### Task item
If a line of the records contains the word "resolution", list it.

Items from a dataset
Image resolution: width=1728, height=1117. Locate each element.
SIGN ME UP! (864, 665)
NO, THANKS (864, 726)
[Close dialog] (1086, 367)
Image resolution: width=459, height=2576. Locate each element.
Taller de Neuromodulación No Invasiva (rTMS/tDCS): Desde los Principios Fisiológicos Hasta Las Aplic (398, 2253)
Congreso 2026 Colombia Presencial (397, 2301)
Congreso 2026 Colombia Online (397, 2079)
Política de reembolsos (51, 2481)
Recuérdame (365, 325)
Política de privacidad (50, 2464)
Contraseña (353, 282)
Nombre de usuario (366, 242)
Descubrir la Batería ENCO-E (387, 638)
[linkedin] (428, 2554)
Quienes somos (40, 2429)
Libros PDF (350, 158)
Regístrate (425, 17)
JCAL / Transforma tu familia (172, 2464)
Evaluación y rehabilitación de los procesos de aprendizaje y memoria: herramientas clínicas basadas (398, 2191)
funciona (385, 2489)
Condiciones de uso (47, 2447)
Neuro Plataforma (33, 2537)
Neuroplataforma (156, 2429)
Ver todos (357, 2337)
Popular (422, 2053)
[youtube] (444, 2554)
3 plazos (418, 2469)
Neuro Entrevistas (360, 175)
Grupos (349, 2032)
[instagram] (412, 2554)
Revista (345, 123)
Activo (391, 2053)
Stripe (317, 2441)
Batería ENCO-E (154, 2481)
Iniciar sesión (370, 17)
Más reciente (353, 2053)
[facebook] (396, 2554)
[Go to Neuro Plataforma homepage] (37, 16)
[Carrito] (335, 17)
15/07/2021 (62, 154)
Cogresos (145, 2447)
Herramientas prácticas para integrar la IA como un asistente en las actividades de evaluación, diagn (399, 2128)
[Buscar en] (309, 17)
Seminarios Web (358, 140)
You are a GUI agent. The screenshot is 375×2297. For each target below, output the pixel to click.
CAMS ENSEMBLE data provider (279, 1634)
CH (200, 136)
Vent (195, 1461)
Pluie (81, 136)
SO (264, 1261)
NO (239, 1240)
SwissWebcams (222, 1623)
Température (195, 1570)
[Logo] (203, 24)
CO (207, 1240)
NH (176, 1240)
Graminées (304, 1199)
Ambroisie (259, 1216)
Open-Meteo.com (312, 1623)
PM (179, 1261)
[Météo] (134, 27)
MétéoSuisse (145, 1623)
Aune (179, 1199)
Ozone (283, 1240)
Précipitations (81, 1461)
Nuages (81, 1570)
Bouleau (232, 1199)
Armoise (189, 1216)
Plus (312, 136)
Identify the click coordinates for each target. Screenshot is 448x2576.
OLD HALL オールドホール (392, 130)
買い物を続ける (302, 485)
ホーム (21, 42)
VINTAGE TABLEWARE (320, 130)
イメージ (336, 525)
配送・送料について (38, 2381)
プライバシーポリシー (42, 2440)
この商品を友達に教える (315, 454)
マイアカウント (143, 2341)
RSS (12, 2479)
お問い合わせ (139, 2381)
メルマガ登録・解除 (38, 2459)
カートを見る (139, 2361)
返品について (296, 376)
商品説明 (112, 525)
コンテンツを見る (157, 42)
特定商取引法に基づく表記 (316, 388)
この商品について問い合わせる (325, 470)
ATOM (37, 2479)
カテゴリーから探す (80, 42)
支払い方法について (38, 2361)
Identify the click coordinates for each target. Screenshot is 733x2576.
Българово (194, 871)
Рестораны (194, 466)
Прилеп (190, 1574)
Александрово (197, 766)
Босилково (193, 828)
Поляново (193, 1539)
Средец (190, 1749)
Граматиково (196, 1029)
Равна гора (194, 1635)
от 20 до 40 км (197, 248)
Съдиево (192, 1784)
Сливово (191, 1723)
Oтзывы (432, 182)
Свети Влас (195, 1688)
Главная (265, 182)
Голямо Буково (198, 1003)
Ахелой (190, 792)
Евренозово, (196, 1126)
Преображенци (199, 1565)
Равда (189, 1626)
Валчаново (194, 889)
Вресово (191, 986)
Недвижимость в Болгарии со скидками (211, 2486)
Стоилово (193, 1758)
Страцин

### Final answer
Image resolution: width=1728, height=1117. Locate each element.
Image resolution: width=459, height=2576. Locate each element.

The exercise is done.